Bilinçli Olma Bedbahtlığı
Bilinçli olma bedbahtlığı isimli kitabın yazarı Seidel’in intihar etmiş olması, bilmek denilen şeyin bir noktadan sonra son derece rahatsızlık veren bir olgu olduğunu gösteriyor. Bunu sadece yazarın intihar etmesinden değil, kendi hayatıma bakınca bile anlayabiliyorum. Her öğrendiğim şeyden sonra daha az iyimser olmaya başladım. Bir şeyi bilmek zincirleme bir etki yaratarak sonucunda kişiyi bilmek veya okumak denen şeye mesafeli kılıyor.
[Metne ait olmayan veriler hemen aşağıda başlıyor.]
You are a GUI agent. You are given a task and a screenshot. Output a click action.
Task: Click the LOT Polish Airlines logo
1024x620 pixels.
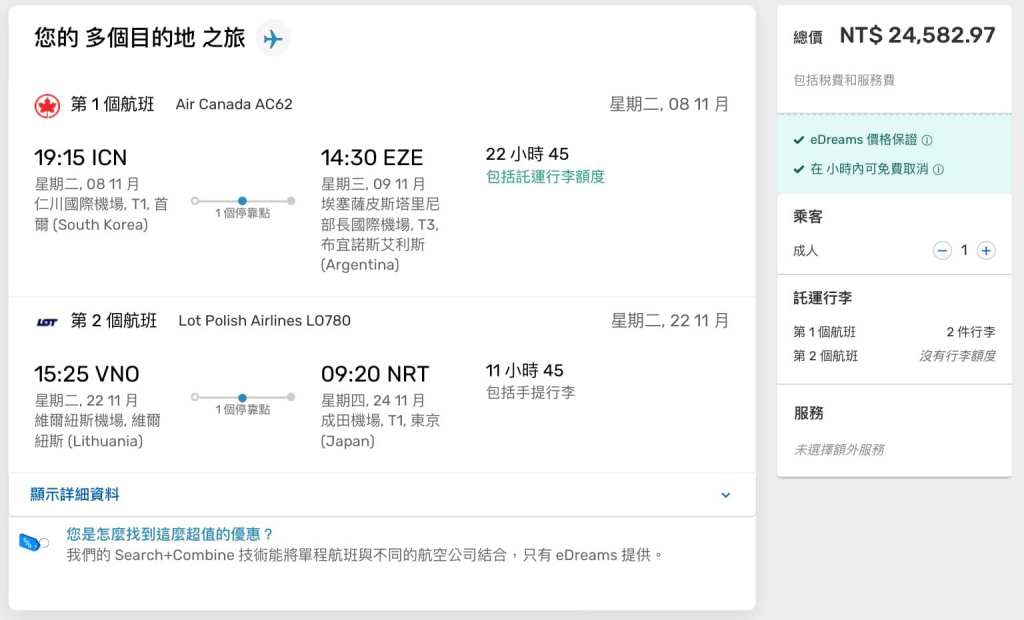tap(47, 322)
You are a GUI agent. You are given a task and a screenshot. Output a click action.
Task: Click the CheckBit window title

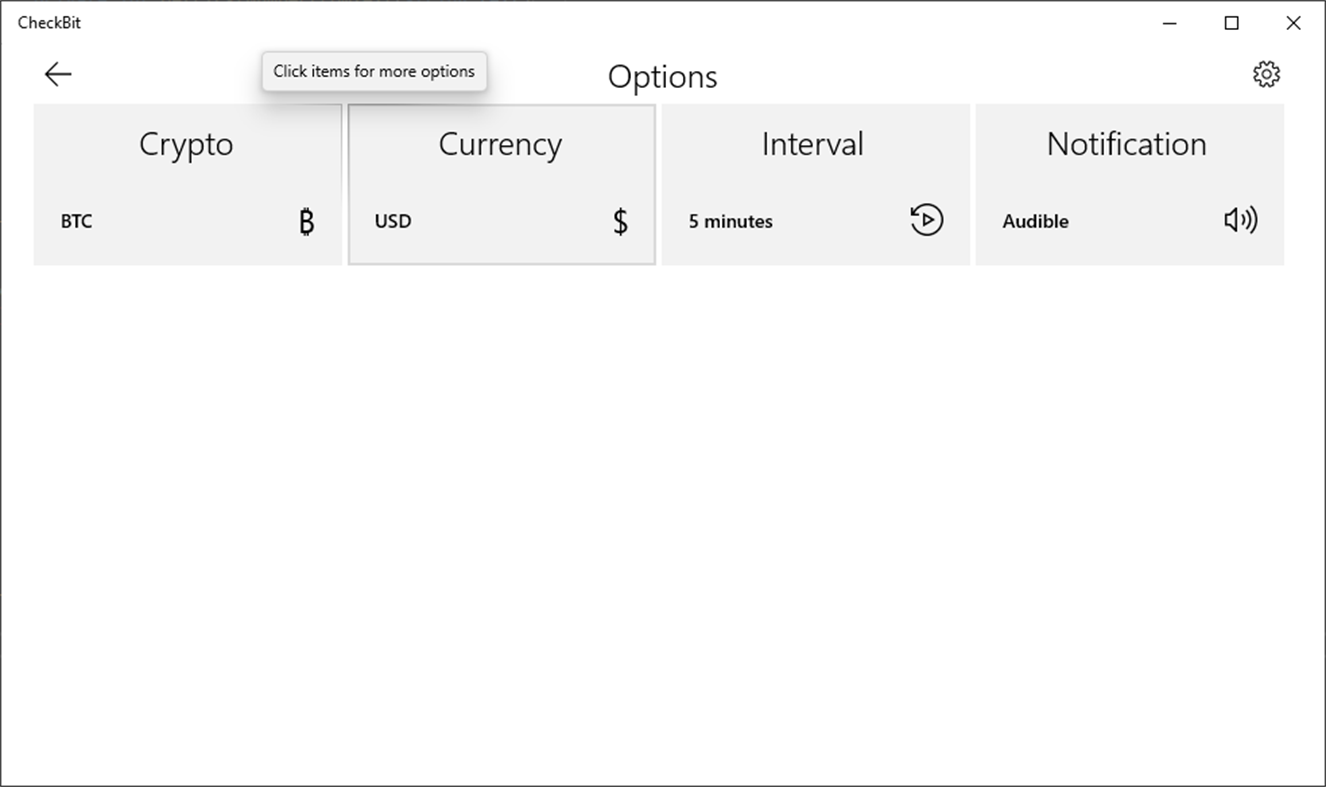click(x=49, y=23)
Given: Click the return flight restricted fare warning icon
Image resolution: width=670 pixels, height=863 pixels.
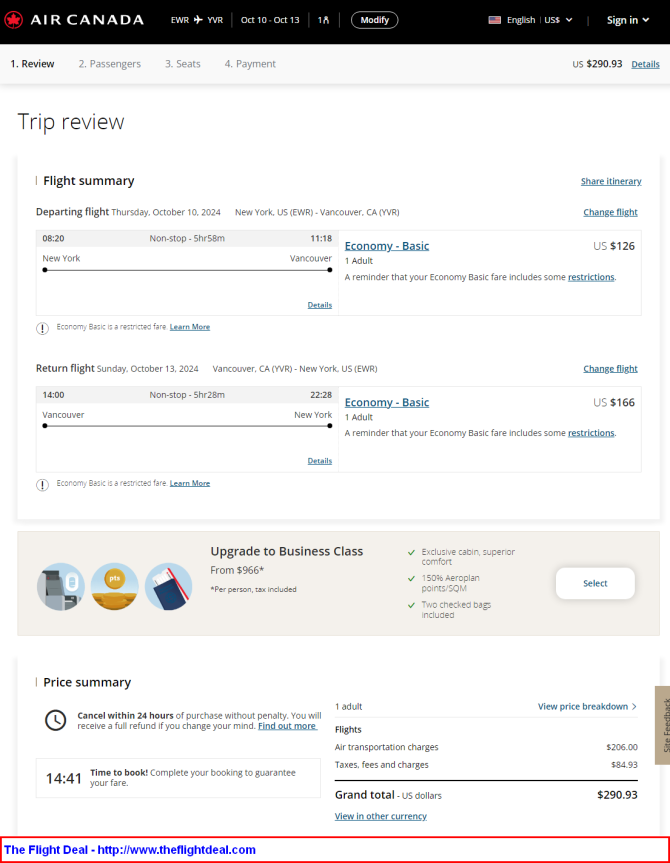Looking at the screenshot, I should click(42, 484).
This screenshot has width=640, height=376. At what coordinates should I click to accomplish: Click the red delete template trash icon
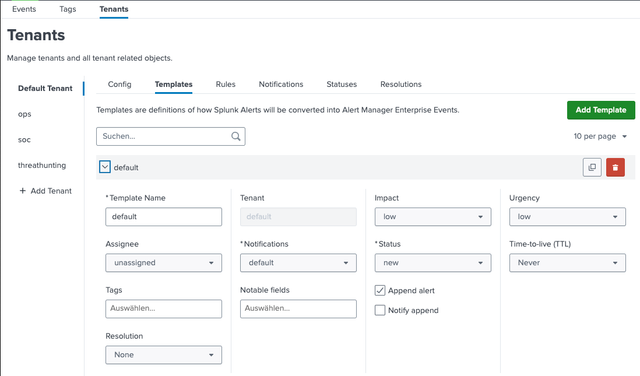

Tarihin tiranları, dinin saf duygulara sahip takipçilerinin anlattıklarının veya yaşadıklarının, dişleri kana bulanmış insan yiyen canavarlara dönüştürülmesi, toplumların nice yanlışa, doğru olarak inandırıldıkları ve aslında altı kaynayan bir kazanın içindeki kurbağa misali yavaş yavaş yanarak birazdan can vereceklerini bilmemelerini bilmek. Bunların hiçbirine dur diyememek ve bu bilincin insanı harekete geçirmeye zorlayan, fakat sonucunda tarihi sürecin de tecrübesine dayanarak ne yaparsan yap bir şeyleri değiştiremeyecek olmayı da bilmek... Adem o ağacın sırlarını bilmeseydi ağlar mıydık? Kesinlikle hayır. Bilmemek Cennet ile eşdeğerdir. Bir kere bilinçerişim yaşayan kişi artık bilgilerini unutamaz veya bilmiyor gibi yaşayamaz. Çabaları nafiledir. Tek işi sabahtan akşama kadar çay içerek okey oynayıp, sarı dişlerinin arasından duman ve küfürle karışık gülücükler dağıtan o müthiş mutluluğa erişmiş kişi gibi olamaz. Ne kadar kolay olurdu Descartes gibi bildiği her şeyi unutup yeni bir zihin teşkil edebilmek. John Locke’un Tabula Rasa’sı veya Gazali’nin bilgiyi edinme yetisine sahip boş bir cevher dediği o zihinsel boşluğu yakalamak. Ama bu imkansız. Sadece tek bir yolu var mutlu olmanın; bilmeyi terk etmek. Aksi taktirde karşımıza çıkacak gerçek; Cioran’ın kitabının başlığı olan doğmuş olmanın sakıncasını yaşamak...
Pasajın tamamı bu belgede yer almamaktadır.